### Problem to work on:
In the listing below, a line holding "has width=467, height=504." and a line holding "Viewport: 825px width, 764px height." mark the range. Retype both exactly, with all lines between them.

### Given entries:
· · ·

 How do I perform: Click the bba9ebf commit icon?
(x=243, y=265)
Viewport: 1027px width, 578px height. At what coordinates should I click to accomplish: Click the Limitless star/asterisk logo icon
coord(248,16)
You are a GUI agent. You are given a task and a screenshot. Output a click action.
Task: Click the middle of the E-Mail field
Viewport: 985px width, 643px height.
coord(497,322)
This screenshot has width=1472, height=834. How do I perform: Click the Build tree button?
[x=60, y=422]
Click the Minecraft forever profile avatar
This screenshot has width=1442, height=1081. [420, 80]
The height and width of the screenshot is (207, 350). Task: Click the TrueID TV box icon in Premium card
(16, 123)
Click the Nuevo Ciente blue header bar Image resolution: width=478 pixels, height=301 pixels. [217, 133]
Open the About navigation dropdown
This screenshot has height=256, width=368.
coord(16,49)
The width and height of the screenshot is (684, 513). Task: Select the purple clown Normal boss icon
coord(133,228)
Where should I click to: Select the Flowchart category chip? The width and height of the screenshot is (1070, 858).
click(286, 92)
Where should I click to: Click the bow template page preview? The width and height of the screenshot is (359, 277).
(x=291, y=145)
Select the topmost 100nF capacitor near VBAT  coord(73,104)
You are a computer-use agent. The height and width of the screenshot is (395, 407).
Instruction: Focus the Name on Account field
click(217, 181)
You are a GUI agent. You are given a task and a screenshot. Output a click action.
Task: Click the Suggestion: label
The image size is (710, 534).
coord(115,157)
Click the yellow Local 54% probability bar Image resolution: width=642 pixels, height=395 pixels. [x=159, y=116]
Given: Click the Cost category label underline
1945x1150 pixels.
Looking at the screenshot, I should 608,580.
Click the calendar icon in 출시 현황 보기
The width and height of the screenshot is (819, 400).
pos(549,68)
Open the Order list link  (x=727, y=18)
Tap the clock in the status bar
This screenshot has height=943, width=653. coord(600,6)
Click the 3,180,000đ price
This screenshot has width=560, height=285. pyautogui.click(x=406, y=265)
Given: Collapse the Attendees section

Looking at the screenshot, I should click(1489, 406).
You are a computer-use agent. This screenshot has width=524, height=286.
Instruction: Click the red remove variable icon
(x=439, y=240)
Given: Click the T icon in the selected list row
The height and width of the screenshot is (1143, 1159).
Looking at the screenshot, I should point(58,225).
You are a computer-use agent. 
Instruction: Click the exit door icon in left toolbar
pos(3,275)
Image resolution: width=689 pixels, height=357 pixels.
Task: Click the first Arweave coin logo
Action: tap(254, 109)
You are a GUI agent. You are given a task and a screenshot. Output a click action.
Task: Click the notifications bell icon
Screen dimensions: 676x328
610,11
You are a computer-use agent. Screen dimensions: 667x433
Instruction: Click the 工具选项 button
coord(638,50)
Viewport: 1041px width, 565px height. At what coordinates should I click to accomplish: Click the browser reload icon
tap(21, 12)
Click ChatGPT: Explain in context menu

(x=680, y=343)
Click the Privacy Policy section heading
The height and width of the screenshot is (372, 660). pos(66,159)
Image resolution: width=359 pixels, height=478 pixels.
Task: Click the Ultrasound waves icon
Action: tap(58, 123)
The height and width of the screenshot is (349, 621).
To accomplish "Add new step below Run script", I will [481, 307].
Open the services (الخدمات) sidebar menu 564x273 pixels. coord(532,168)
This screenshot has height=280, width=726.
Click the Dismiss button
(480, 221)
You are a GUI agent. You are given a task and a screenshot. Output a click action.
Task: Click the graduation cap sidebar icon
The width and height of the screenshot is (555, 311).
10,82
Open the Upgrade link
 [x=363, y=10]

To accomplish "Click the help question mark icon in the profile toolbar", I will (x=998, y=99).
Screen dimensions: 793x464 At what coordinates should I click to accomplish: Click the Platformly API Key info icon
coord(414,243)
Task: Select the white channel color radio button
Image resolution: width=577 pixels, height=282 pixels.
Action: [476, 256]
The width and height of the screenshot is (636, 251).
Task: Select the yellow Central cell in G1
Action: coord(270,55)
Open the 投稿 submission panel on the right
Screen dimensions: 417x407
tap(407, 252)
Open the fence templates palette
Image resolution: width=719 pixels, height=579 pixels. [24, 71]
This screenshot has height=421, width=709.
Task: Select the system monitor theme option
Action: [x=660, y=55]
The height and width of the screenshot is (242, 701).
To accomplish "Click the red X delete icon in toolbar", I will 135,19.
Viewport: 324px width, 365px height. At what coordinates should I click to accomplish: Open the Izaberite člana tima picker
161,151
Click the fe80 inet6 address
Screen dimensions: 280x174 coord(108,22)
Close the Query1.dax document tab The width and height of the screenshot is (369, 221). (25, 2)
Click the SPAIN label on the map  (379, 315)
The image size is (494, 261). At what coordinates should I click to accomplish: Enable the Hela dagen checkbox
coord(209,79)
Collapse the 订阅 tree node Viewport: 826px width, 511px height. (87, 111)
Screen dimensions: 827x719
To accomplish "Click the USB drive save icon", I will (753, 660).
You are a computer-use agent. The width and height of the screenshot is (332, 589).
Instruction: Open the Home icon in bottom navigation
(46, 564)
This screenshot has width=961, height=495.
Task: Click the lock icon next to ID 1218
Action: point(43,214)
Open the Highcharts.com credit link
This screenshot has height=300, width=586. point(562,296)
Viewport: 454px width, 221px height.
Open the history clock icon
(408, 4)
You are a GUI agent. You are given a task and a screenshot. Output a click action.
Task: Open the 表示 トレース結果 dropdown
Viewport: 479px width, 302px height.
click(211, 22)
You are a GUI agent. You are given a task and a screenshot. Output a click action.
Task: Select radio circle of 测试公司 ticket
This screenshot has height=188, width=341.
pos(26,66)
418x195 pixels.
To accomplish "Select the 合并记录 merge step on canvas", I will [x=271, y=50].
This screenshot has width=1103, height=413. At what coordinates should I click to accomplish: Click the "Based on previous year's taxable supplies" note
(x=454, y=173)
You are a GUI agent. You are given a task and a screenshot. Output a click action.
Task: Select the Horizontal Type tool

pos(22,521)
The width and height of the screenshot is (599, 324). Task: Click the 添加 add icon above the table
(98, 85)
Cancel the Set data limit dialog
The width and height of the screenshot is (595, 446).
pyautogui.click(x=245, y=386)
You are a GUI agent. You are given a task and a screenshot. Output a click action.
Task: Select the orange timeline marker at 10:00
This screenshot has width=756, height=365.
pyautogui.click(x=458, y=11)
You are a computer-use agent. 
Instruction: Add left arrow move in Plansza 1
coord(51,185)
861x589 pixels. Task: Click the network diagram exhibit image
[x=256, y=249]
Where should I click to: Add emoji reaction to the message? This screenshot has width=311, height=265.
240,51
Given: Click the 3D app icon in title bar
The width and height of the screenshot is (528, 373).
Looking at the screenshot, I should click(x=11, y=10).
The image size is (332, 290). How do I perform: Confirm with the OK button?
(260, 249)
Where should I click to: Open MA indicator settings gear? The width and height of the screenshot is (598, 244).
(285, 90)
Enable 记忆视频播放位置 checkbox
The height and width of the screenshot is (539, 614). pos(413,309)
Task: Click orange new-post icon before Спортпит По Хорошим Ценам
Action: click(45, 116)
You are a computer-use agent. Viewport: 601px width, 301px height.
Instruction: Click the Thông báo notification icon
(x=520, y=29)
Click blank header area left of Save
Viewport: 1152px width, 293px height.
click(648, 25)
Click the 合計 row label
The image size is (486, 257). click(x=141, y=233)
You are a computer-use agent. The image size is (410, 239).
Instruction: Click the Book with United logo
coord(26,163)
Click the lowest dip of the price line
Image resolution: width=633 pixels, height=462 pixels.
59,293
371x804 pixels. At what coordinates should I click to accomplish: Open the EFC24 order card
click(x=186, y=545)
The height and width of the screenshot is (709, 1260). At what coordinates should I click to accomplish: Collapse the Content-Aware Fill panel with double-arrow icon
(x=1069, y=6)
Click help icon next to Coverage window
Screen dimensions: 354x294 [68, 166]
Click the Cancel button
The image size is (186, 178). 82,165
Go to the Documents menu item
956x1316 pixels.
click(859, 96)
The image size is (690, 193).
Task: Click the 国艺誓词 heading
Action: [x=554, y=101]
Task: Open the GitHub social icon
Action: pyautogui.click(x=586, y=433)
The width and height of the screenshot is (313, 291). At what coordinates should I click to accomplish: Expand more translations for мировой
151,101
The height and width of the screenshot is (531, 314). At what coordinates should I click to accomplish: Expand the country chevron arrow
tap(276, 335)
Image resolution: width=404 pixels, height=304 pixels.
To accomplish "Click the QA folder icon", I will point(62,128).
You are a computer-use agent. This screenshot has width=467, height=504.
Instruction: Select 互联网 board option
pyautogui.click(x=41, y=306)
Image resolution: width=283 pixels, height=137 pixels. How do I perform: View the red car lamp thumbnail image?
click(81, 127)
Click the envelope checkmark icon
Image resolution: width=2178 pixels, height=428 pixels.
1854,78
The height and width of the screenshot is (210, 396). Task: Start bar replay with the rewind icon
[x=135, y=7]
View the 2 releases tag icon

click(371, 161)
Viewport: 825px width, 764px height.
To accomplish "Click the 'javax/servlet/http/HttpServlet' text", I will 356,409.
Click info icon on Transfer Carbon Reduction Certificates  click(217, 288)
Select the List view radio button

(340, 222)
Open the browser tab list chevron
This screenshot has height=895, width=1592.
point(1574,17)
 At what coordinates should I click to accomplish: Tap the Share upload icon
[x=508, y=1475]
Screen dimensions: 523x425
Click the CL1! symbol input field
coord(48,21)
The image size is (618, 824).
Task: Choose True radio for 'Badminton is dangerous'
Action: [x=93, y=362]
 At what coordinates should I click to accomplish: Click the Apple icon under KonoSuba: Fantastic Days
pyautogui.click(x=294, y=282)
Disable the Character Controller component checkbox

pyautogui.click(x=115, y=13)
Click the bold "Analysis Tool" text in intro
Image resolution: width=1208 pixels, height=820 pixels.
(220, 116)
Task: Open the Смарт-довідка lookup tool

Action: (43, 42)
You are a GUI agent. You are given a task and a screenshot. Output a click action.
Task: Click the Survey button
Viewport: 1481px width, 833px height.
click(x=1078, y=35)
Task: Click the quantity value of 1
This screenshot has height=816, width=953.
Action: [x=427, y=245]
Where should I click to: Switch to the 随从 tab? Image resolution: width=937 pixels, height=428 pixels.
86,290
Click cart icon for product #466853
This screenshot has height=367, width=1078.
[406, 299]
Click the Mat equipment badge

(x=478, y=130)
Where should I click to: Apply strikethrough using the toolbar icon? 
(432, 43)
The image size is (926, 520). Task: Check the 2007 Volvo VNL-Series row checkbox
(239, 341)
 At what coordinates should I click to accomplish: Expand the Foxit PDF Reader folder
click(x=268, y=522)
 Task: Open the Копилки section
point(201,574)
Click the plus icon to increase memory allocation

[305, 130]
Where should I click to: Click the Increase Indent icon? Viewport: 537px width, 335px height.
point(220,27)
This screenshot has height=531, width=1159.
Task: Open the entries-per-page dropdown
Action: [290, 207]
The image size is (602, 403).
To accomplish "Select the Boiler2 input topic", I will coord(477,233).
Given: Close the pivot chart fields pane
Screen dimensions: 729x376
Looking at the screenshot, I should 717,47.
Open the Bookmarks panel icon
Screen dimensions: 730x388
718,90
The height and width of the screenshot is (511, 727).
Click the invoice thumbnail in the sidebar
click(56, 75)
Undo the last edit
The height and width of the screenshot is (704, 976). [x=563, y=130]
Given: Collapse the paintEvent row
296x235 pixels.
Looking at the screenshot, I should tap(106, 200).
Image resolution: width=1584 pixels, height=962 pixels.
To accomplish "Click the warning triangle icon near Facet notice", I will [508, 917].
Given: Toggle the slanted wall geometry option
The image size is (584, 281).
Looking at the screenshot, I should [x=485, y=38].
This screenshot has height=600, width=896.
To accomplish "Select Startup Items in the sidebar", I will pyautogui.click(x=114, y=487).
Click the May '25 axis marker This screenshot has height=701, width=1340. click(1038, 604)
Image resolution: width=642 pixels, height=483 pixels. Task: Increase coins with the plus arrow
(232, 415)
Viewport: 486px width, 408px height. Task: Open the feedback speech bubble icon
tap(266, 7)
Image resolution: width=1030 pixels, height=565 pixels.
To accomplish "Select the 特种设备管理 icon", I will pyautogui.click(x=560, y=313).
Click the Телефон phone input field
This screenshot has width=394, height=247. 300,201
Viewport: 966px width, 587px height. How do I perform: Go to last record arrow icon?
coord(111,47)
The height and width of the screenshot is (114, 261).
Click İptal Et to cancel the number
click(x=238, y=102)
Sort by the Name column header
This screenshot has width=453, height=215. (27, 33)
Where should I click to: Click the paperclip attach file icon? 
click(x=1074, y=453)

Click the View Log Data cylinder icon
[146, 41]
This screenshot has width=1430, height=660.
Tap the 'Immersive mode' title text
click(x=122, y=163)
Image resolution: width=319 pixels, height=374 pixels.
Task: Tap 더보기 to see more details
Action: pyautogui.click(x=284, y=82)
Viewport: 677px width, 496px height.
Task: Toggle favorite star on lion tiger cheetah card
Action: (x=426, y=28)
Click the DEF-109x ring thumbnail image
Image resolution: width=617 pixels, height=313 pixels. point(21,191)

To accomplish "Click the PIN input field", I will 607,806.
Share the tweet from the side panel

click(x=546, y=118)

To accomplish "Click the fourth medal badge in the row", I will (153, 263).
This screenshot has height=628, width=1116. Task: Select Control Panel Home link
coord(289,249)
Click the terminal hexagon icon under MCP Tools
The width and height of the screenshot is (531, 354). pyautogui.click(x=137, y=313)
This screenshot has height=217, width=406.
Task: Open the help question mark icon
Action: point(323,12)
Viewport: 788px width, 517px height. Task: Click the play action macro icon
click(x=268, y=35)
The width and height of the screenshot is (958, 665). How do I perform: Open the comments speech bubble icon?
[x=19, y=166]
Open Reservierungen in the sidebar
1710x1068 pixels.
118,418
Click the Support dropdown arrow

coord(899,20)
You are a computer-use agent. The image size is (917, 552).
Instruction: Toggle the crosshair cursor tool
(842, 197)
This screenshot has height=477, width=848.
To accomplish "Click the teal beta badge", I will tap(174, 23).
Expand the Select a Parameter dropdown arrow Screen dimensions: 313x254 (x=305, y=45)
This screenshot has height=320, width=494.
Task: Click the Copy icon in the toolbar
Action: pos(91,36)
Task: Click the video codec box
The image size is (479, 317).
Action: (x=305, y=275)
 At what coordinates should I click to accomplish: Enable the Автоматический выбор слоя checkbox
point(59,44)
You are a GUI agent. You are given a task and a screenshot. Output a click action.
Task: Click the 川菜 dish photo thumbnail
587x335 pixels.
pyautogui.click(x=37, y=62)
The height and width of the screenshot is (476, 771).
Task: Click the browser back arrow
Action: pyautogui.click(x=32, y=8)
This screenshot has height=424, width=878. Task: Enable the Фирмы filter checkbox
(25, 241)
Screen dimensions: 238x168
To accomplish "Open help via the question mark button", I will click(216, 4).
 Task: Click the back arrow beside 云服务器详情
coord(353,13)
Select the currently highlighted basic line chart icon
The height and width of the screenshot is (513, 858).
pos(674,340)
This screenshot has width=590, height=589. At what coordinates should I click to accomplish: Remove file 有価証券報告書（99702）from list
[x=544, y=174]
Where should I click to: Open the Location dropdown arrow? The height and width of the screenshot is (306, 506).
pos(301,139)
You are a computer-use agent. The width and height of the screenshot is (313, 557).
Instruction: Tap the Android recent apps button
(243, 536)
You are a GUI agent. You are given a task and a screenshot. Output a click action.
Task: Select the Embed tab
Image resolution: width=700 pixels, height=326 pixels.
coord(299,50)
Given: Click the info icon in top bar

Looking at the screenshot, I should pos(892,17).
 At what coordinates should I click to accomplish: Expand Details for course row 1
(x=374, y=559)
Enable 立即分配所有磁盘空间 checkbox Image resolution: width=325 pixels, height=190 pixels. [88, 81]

· · ·

### Written solution:
You are a computer-use agent. This screenshot has width=467, height=504.
Instruction: Select 互联网 board option
pyautogui.click(x=41, y=306)
Image resolution: width=283 pixels, height=137 pixels. How do I perform: View the red car lamp thumbnail image?
click(81, 127)
Click the envelope checkmark icon
Image resolution: width=2178 pixels, height=428 pixels.
1854,78
The height and width of the screenshot is (210, 396). Task: Start bar replay with the rewind icon
[x=135, y=7]
View the 2 releases tag icon

click(371, 161)
Viewport: 825px width, 764px height.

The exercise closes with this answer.